Mme Nicole Borvo Cohen-Seat attire l'attention de M. le ministre du travail, de l'emploi et de la santé sur l'Institut de puériculture et de périnatalogie (IPP) à Paris dans le 14e arrondissement.
L'IPP est actuellement menacé de fermeture pour cause de liquidation judiciaire de l'établissement et une procédure de conciliation est engagée depuis le 9 décembre 2010 auprès du tribunal de grande instance.
Tous les services sont en danger : néonatologie, laboratoires, lactarium et diététique, PMI (protection maternelle et infantile), école de puériculture, service de guidance infantile, hôpital de jour, etc.
Le service de guidance infantile, créé en 1959 par le professeur Michel Soulé, un des fondateurs de la pédopsychiatrie en France et dans le monde, a promu la psychiatrie de liaison avec les services de néonatologie (réanimation, soins intensifs et pédiatrie), le service de maternité spécialisé et les maternités environnantes, les structures médico-sociales externes et internes (la PMI, le centre d'action médico-sociale précoce -CAMPS, les consultations spécialisées), l'enseignement (école de puériculture), les PMI, les crèches, les groupes scolaires, l'aide sociale à l'enfance (ASE), les services sociaux de secteur. Créé en 1971, l'hôpital de jour très jeunes enfants a été un des premiers lieux de soin précoce et intensif de l'autisme et des psychoses.

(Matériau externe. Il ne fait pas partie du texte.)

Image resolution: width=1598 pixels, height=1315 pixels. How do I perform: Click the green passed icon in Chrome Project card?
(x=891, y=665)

Ces services sont porteurs de projets d'avenir en matière de soin pré et post-natal, de pathologies graves du jeune enfant, de recherche et d'enseignement.

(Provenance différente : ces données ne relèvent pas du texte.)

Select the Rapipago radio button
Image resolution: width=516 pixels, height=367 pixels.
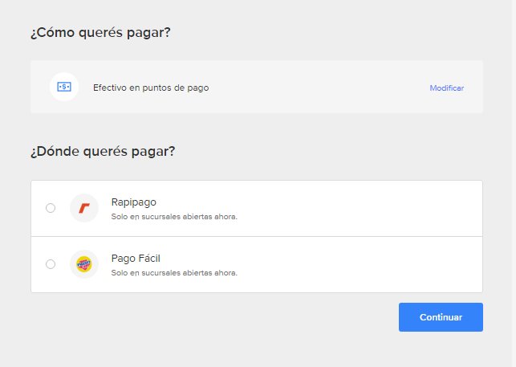click(51, 208)
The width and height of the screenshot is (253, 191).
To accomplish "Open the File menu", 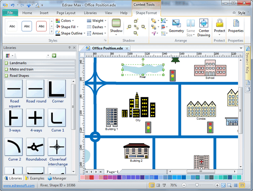I will pos(10,13).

Le Conseil de Paris a, le 16 mai dernier, émis le vœu que l'État œuvre en faveur du maintien de l'ensemble des activités et des emplois de l'IPP et qu'il s'engage à étudier toutes les hypothèses permettant d'assurer sa pérennité.

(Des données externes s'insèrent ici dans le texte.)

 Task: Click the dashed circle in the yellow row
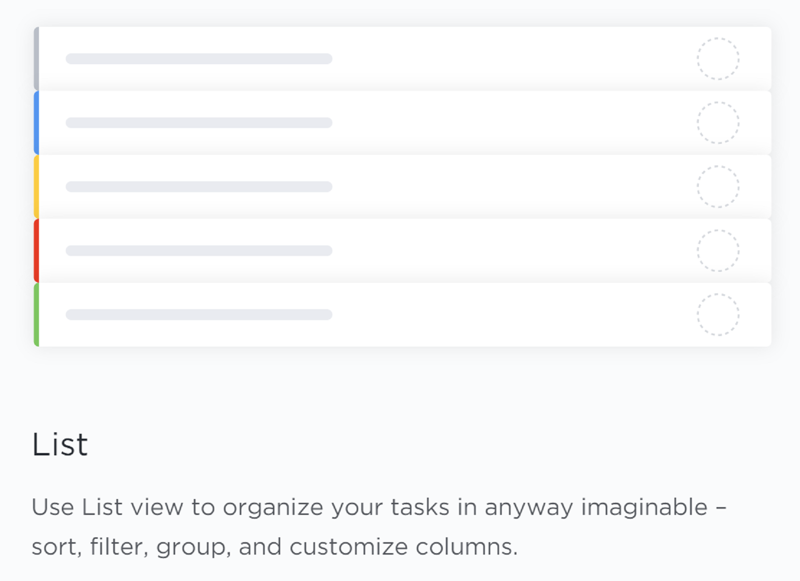(x=718, y=186)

Elle lui demande ce que sont ses intentions en la matière.



Réponse du Ministère du travail, de l'emploi et de la santé

publiée dans le JO Sénat du 06/10/2011 - page 2586

Depuis de nombreuses années, la situation financière de l'Association pour le développement de l'hygiène maternelle et infantile (ADHMI), gestionnaire de l'Institut de puériculture et de périnatalogie (IPP), se dégrade. Des aides financières de l'agence régionale de santé (ARS) d'Île-de-France ont été accordées à l'ADHMI afin, notamment, de permettre qu'une réflexion sur son organisation interne soit menée. Ce soutien représente, depuis 2004, environ 8,5 M€. Ce n'est qu'à la faveur d'un changement de gouvernance que l'ADHMI a pris la pleine mesure, tardivement, des efforts de réorganisation nécessaires. Au vu des difficultés financières toujours présentes et de celles, éventuelles, à venir, une procédure de conciliation fut donc décidée, par ordonnance en date du 9 décembre 2010 rendue par le président du tribunal de grande instance, à la requête du président du conseil d'administration de l'ADHMI, M. Georges Costargent. Cette procédure n'a pas abouti. Malgré les efforts entrepris par les dirigeants et les personnels de l'ADHMI, la pérennité de l'activité de l'association n'est pas garantie à ce jour. Néanmoins, le ministre du travail, de l'emploi et de la santé veillera, avec l'ARS d'Île-de-France, à laquelle il a été demandé de suivre au plus près cette situation, à ce que tout soit mis en oeuvre pour assurer aux familles la continuité des prises en charge et la qualité des soins délivrés.